__Goal of the exercise__. From the entries below, copy exactly the lines from the one that contains "Click the intelligence information 'i' icon" through the one that contains "Viewport: 1200px width, 676px height.", both included, and only those.

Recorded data

=== Section Start ===

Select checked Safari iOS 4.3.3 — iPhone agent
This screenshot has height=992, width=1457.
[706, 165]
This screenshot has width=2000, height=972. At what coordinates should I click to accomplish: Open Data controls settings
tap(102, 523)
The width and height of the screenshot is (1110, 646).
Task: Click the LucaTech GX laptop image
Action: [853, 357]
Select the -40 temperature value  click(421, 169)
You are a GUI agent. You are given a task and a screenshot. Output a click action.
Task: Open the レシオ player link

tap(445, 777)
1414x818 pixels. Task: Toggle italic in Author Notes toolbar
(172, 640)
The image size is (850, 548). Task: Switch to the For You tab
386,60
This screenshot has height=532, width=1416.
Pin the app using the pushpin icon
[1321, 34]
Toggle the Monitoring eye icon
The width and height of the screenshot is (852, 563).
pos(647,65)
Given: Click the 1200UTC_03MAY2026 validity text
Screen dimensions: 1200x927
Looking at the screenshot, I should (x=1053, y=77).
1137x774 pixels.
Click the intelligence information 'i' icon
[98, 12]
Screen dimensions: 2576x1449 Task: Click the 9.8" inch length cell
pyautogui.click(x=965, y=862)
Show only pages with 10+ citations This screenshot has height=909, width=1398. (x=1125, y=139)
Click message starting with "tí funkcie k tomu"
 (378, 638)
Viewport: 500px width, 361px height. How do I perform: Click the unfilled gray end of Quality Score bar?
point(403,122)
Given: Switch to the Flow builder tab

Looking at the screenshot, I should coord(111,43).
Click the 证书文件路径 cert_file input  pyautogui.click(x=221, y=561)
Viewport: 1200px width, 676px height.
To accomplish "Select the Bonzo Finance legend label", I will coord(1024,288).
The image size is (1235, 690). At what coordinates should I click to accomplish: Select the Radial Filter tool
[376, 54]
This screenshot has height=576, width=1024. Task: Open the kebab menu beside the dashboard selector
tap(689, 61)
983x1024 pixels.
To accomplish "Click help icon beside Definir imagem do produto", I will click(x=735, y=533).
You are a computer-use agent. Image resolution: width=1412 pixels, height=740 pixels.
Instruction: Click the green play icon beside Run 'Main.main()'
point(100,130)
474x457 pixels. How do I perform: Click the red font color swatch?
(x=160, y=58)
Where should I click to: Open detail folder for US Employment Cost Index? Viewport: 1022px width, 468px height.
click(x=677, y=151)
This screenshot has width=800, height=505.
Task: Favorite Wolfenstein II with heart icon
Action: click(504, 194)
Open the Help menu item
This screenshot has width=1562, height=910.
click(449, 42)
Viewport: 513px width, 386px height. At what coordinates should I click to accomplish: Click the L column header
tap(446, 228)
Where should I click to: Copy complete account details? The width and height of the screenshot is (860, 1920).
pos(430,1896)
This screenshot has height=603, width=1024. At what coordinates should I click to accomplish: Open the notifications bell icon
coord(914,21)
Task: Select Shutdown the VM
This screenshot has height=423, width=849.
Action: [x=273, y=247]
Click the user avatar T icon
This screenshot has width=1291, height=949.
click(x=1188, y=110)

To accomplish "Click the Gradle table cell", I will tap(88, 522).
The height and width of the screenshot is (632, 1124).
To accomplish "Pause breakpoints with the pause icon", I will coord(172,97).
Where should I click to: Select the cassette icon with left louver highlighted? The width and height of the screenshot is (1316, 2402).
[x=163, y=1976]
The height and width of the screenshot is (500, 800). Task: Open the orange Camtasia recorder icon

=== Section End ===

__Problem solution__.
Click the intelligence information 'i' icon
[98, 12]
Screen dimensions: 2576x1449 Task: Click the 9.8" inch length cell
pyautogui.click(x=965, y=862)
Show only pages with 10+ citations This screenshot has height=909, width=1398. (x=1125, y=139)
Click message starting with "tí funkcie k tomu"
 (378, 638)
Viewport: 500px width, 361px height. How do I perform: Click the unfilled gray end of Quality Score bar?
point(403,122)
Given: Switch to the Flow builder tab

Looking at the screenshot, I should coord(111,43).
Click the 证书文件路径 cert_file input  pyautogui.click(x=221, y=561)
Viewport: 1200px width, 676px height.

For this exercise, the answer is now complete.